Tempos de escola
18. DE COMO
PUBLIQUEI MEU PRIMEIRO LIVRO
Numa manhã de
19...Esqueci o ano. Nessa manhã em questão, recebi no Colégio a visita de uma
representante da McGraw-Hill, uma importante editora americana. Eles tinham em
mente um projeto inovador: uma coleção de livros destinados a um público
infanto-juvenil, escritos por autores brasileiros consagrados, e vertidos para
o inglês. A representante veio me convidar para traduzir os tais livros. Eles
estavam dispostos a pagar x por lauda.
Levei uma maçaroca
de folhas para casa. Naquela época não havia internet. As coisas funcionavam na
base do papel e da máquina de escrever.
Depois do jantar, peguei
um ou dois dicionários, sentei-me à mesa da sala e marquei a hora. Eu queria
saber quanto tempo eu levaria para traduzir uma lauda do original. Deu mais ou
menos o tempo de uma aula no Colégio.
Não valia a pena.
Gastando o mesmo tempo, eu ganhava mais dando aula na escola.
- Não compensa,
Selda (este era o nome da representante, até hoje uma querida amiga minha). É
muito trabalho para pouco dinheiro. Mas por que vocês não contratam gente para
escrever direto em inglês? Assim, vocês pulariam uma fase e economizariam o
dinheiro da tradução.
- Sim, mas quem vai
escrever um livro em inglês para nós?
- Eu, por exemplo.
- Você? Você nunca
me disse que escrevia!
- Bom, eu nunca
escrevi, mas não custa tentar.
- Então tente.
Quando você estiver com o livro pronto, me mostre.
Quando o livrinho
ficou pronto, fui até a Editora. A Selda não estava. Tinha ido a uma reunião no
Rio de Janeiro. Enquanto esperava para ser atendido por sua secretária, fui dar
uma espiada na estante de livros da própria Editora. E aí tive uma surpresa.
Uma surpresa com gostinho de vingança. Entre os vários livros publicados, havia
um, de autoria de uma professora minha da USP. Fui aluno dela no curso de Fonética.

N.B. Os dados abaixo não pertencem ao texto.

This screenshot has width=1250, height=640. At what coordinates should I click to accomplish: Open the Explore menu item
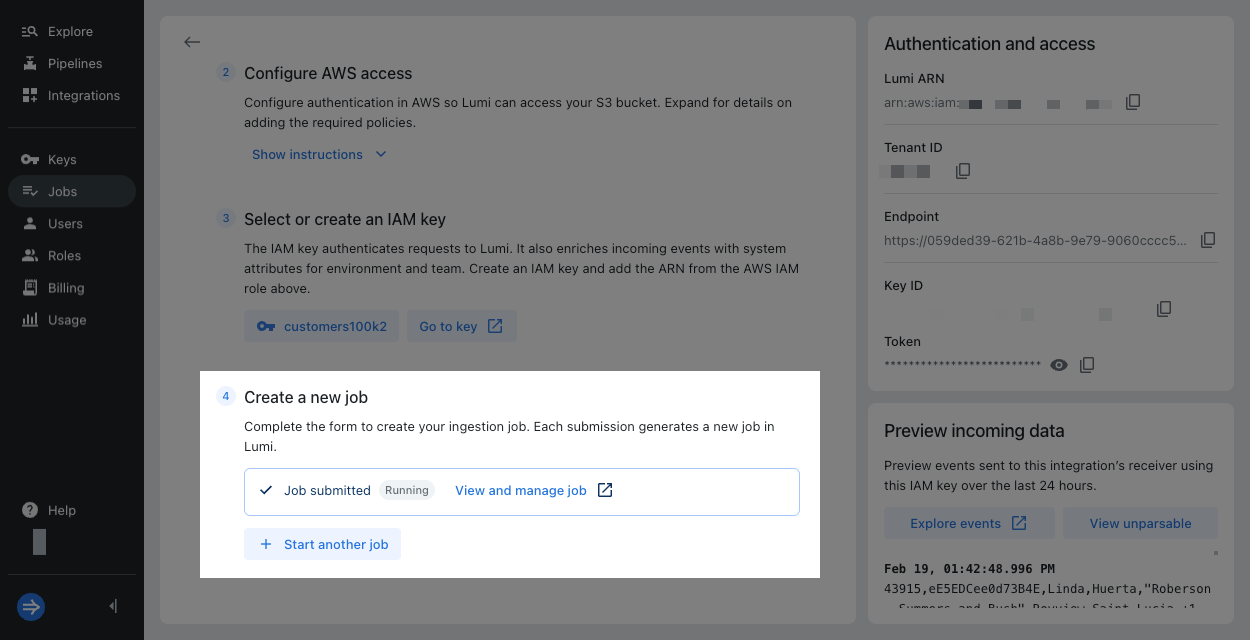click(70, 32)

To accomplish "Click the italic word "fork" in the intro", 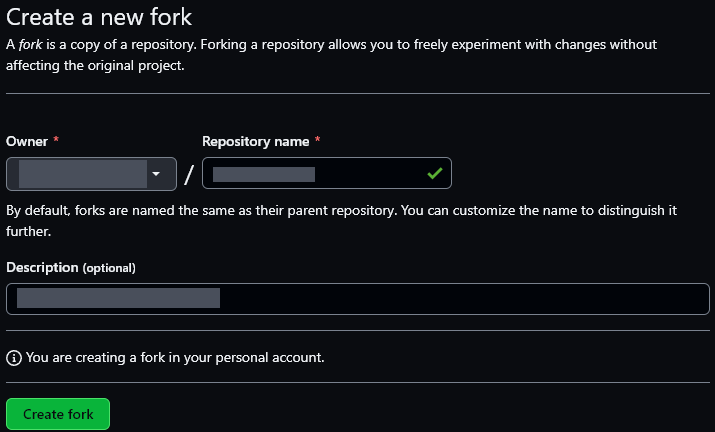I will (32, 45).
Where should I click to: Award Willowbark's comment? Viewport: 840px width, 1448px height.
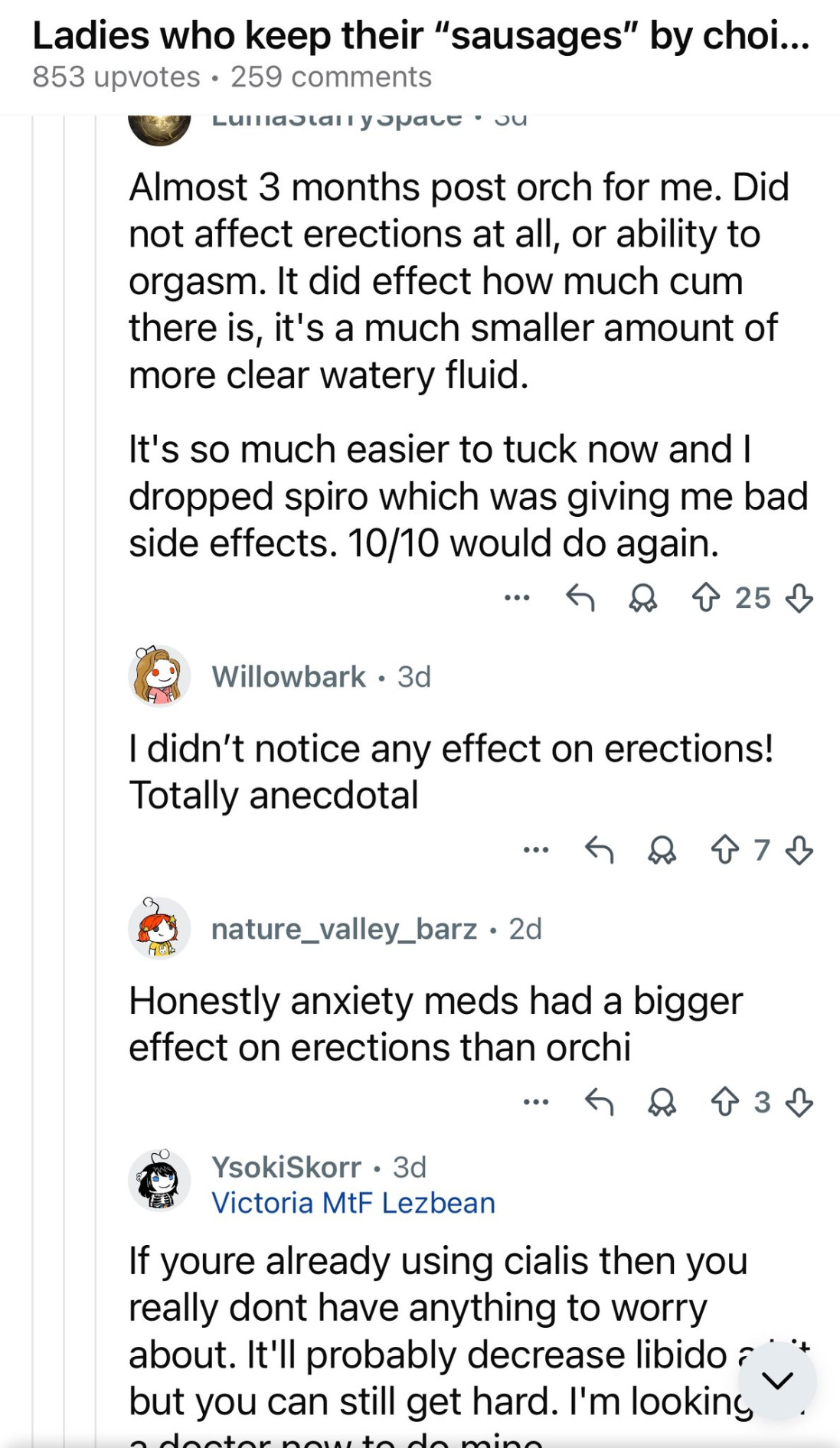(662, 850)
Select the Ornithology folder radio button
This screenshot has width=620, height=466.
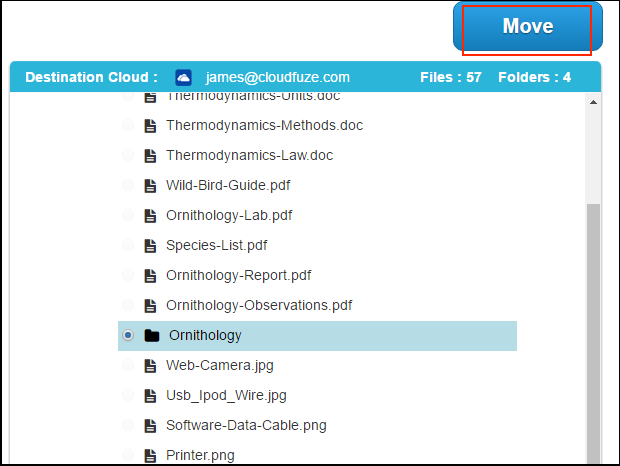coord(128,336)
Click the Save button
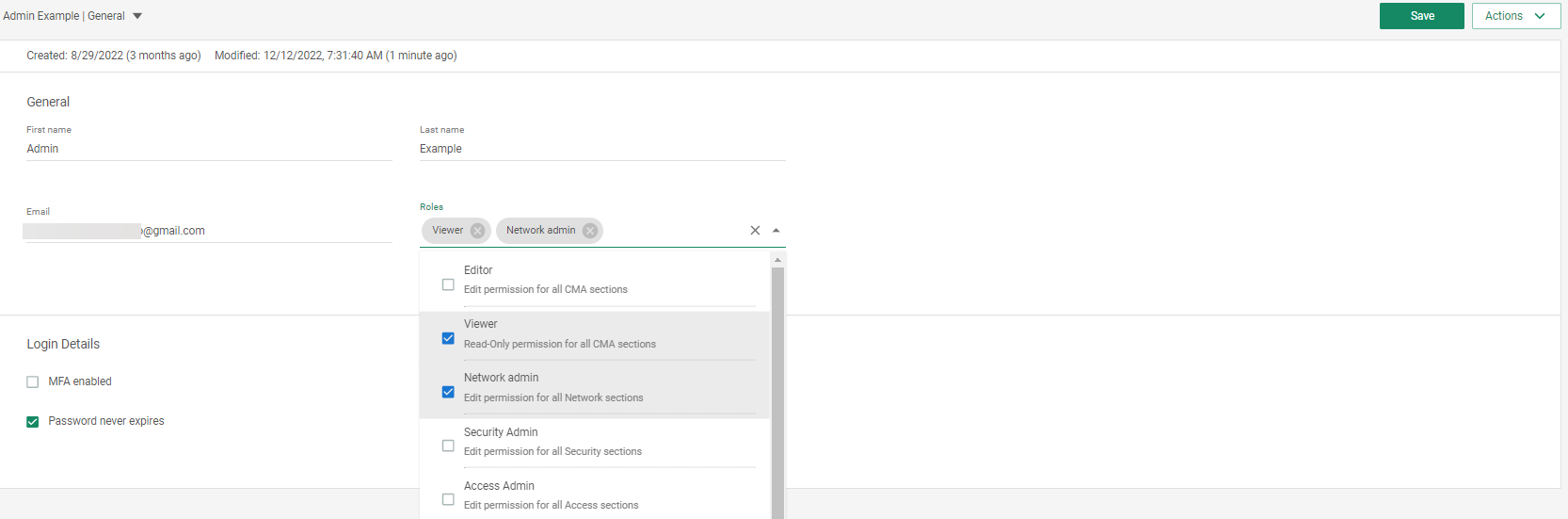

Nesse curso, a gente se concentra principalmente no alfabeto fonético, que é um
sistema de símbolos que reproduz os sons do idioma falado. Por exemplo, o
símbolo fonético para o som do th em thank you é θ, e para o th em that é δ. Os bons dicionários trazem sempre a fonética de cada verbete.
Acontece que existem
vários tipos de sistemas de transcrição, sendo o mais famoso o Alfabeto
Fonético Internacional (IPA, na sigla em inglês). Pois bem, eu era o único
aluno da classe que havia estudado fonética, mas o sistema que eu conhecia era
um pouco diferente do da professora.
- Posso usar o “meu”
alfabeto nas provas?
- Pode, contanto que
você não misture os símbolos. Na verdade, o que ela respondeu foi: “contanto
que você seja consistent. Eu entendi o recado.
Na primeira prova,
correu tudo bem. Tirei 8,5. Na segunda, a mulher ficou brava, me deu 2,0 e
disse não toleraria mais um alfabeto diferente do dela. Entendi o recado
também. Mas me mordi de raiva.
Quando vi o nome da
moça no livro (‘moça’ é um eufemismo, por que eu sou um cara educado), tirei-o
da estante para dar uma espiada e, para meu espanto, na capa, estampado com
letras garrafais, um erro imperdoável para uma mestra e doutora da USP: mistery, com i, em vez de mystery, com
y.
Quando a secretária
entrou na sala, eu lhe mostrei o erro. Ela ficou pálida.
- Não é possível!
Tem certeza?
- É só olhar o
dicionário. Mystery é com y.
Incrédula, ela
consultou o Oxford. Não satisfeita, foi ao Webster.
- O Oxford é inglês
britânico. Deixa ver o Webster, que é americano.
- Meu Deus! Já foram
impressos 3.000 livros! ela exclamou, pálida, depois de se certificar que
alguém tinha cochilado: ou a autora, ou o revisor, ou sei lá quem.
Bem, o que aconteceu
com o tal livro eu não sei. O que eu sei é que deixei os meus originais lá e
tempos depois foi publicado meu primeiro livrinho, A Boy in Danger. É a história de um garoto que sempre se mete em
encrenca porque ele nunca mente. Minha irmã dizia que esse menino era eu.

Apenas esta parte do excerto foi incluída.